### Action item
This exercise calls for copying every line below that holds the word "Given".

### Extracted information
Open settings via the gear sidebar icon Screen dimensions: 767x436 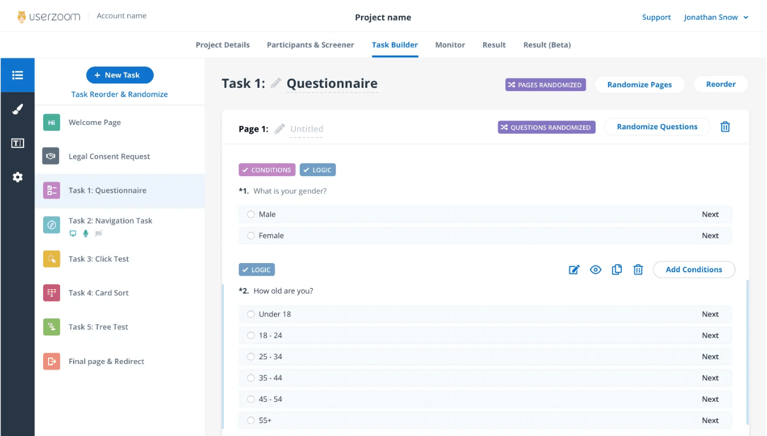coord(17,177)
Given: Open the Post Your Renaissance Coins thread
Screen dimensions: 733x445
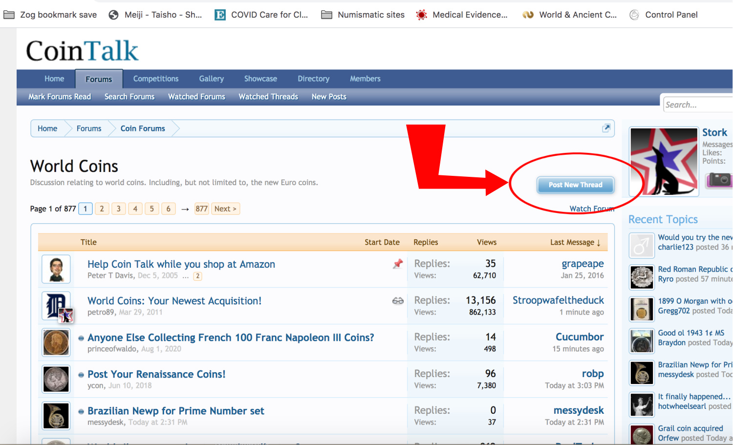Looking at the screenshot, I should coord(156,374).
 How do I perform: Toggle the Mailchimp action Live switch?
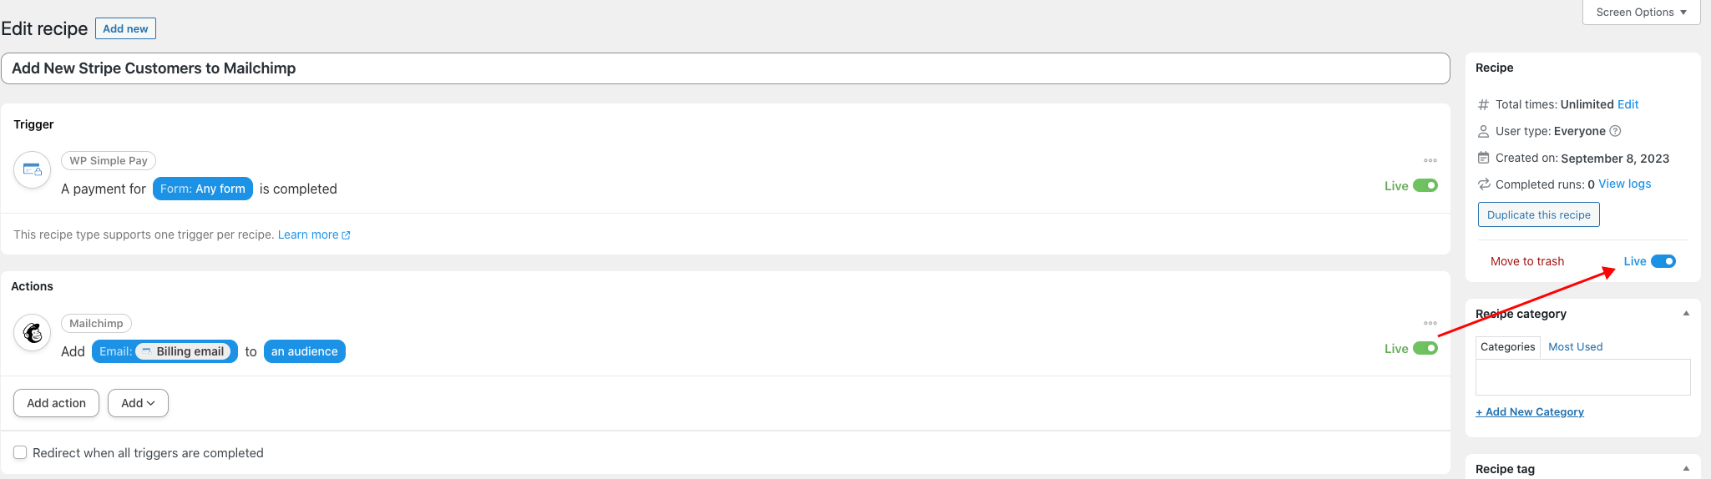tap(1425, 348)
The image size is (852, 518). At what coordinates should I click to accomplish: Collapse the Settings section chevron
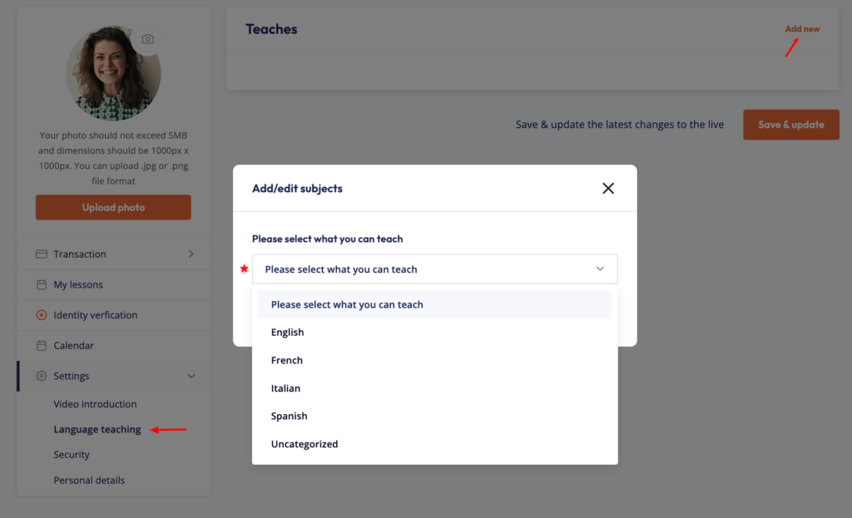click(191, 376)
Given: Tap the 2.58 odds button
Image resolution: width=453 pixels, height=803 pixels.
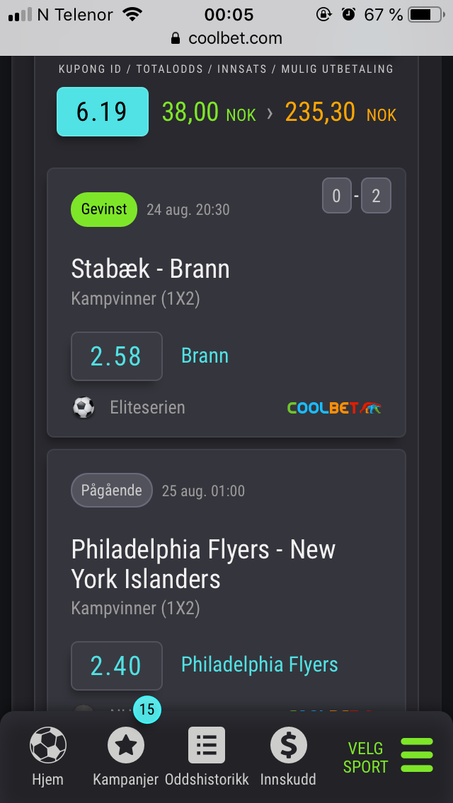Looking at the screenshot, I should tap(117, 356).
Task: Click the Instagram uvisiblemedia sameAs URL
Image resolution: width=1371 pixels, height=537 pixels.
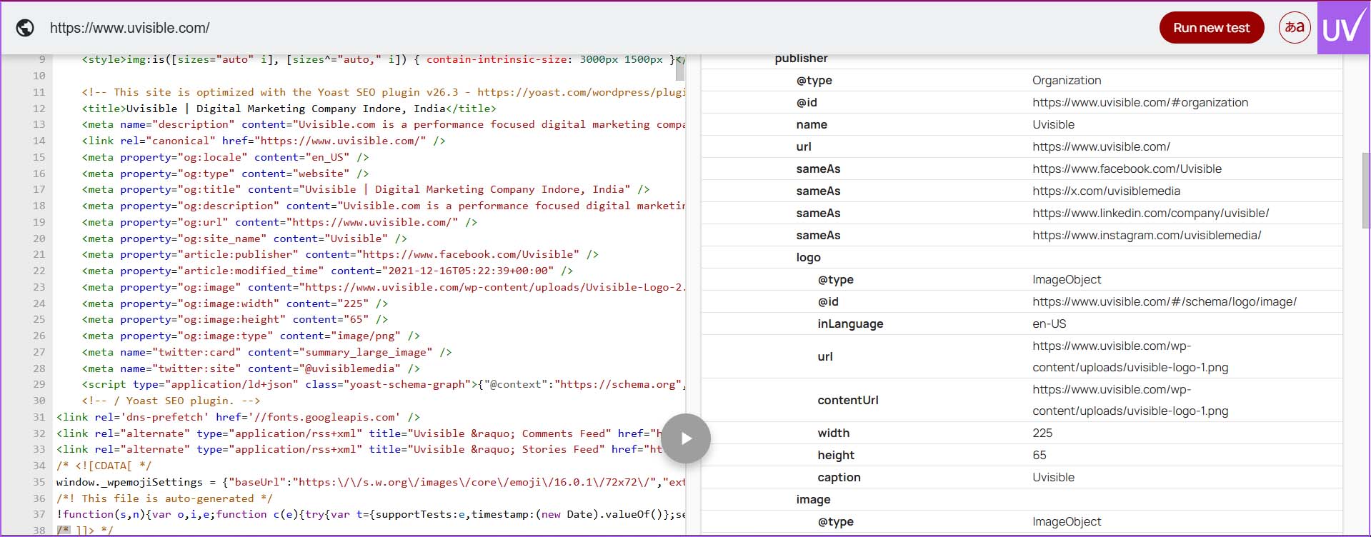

### Expected answer
Given: Open the Post Your Renaissance Coins thread
Given: Tap the 2.58 odds button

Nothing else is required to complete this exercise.